» **Excerpt to read**
•••
Ecopoetry and the present environmental crisis

by Maria Ivana Trevisani Bach


 Dalla rivista culturale"In Limine"


di Roberto Mosena e Fabio Pierangeli

(Universitŕ Tor Vergata, ROMA)




The present ecological crisis comes also from the cultural crisis due to not having understood that Nature is not an object of inexhaustible consumption at our arbitrary disposal, but it is, on the contrary, our own house, a house to be preserved for the survival of the ecosystem and of our own species.

Isolated warnings in this sense were already given in the '60s by the intellectuals of the "Club of Rome" (Aurelio Peccei, Alexander King, Asimov, various Nobel prizes and others), warnings that became concrete in 1972 with the famous publication "The limits of the Growth" (1).

Analogous warnings were given during the first Earth day, 22nd of April 1970 (2). This date can be considered as the official starting date of the taking of conscience of the global ecological crisis. Nevertheless, the consequent political decisions, even if partial and insufficient, only began from the '90s (Agenda 21, Protocol of Kyoto, etc.).
•••
» **Data lines**
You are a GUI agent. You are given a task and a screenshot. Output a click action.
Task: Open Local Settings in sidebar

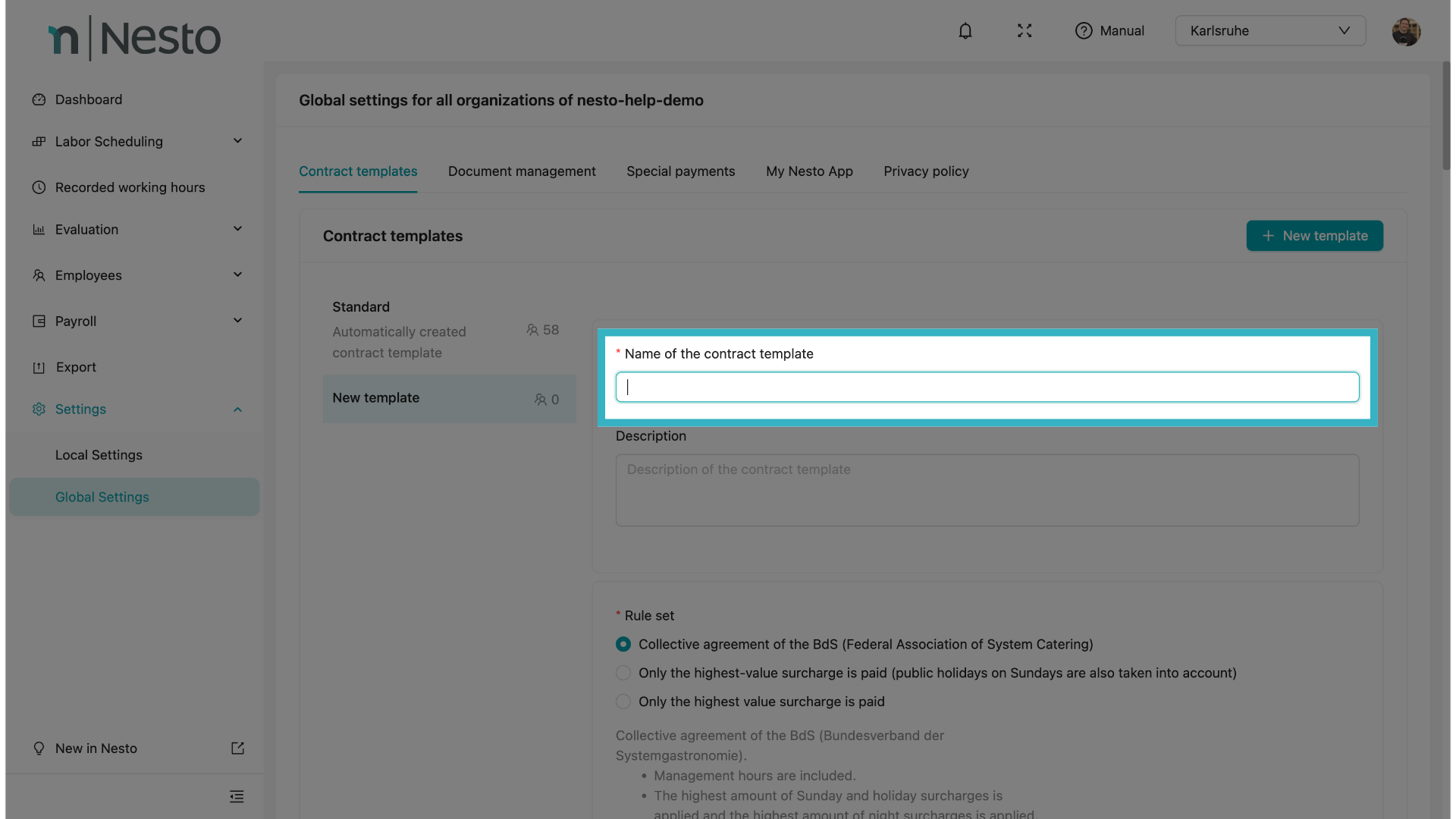99,455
•••
» **Problems and tasks**
1. Retype the passage of the ecopoetry essay above that opens with the words containing "The present ecological" and closes with "our own species.".
2. According to the ecopoetry essay, on what date was the first Earth Day held?

» **Answers provided**
1.
The present ecological crisis comes also from the cultural crisis due to not having understood that Nature is not an object of inexhaustible consumption at our arbitrary disposal, but it is, on the contrary, our own house, a house to be preserved for the survival of the ecosystem and of our own species.

2. The 22nd of April 1970.